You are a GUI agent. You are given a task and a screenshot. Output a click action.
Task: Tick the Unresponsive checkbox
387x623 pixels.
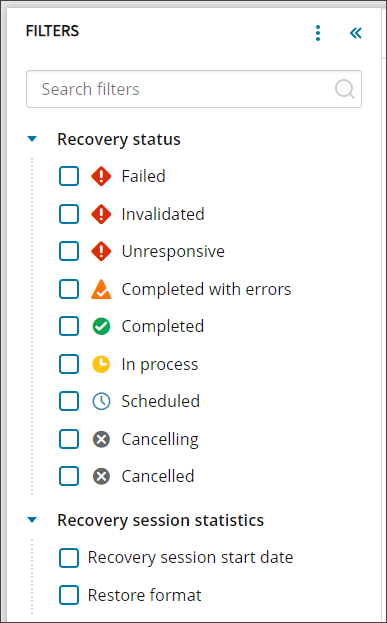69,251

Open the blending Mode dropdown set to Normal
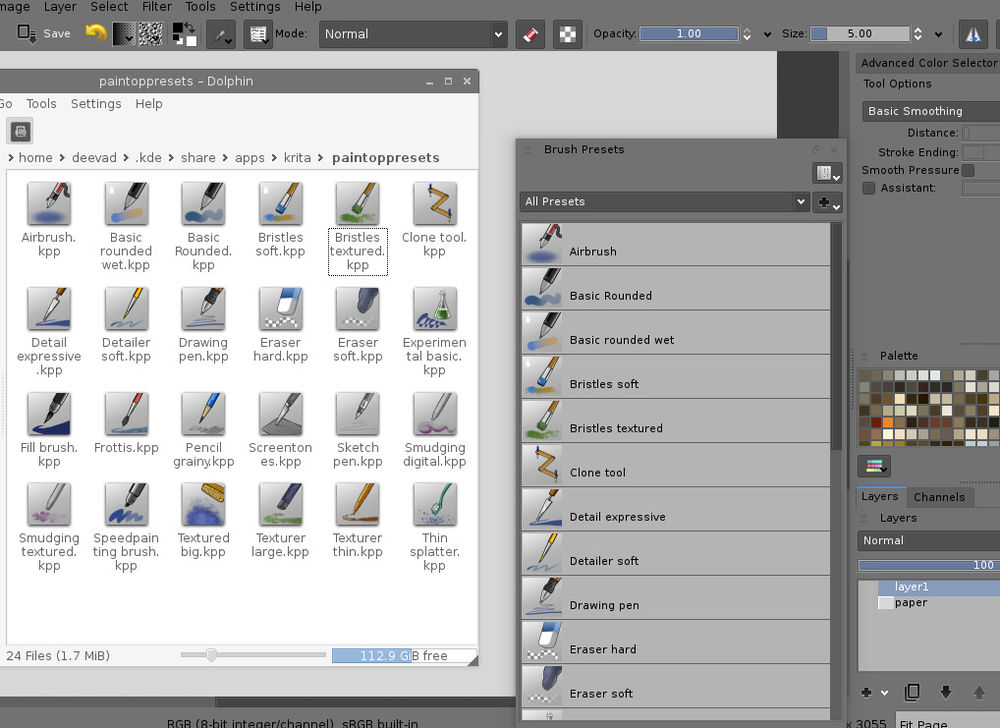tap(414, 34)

## Instructions to follow
Copy every record exactly; no pictures.

## Reply
You are a GUI agent. You are given a task and a screenshot. Output a click action.
Task: Tick the Unresponsive checkbox
387x623 pixels.
69,251

Open the blending Mode dropdown set to Normal
tap(414, 34)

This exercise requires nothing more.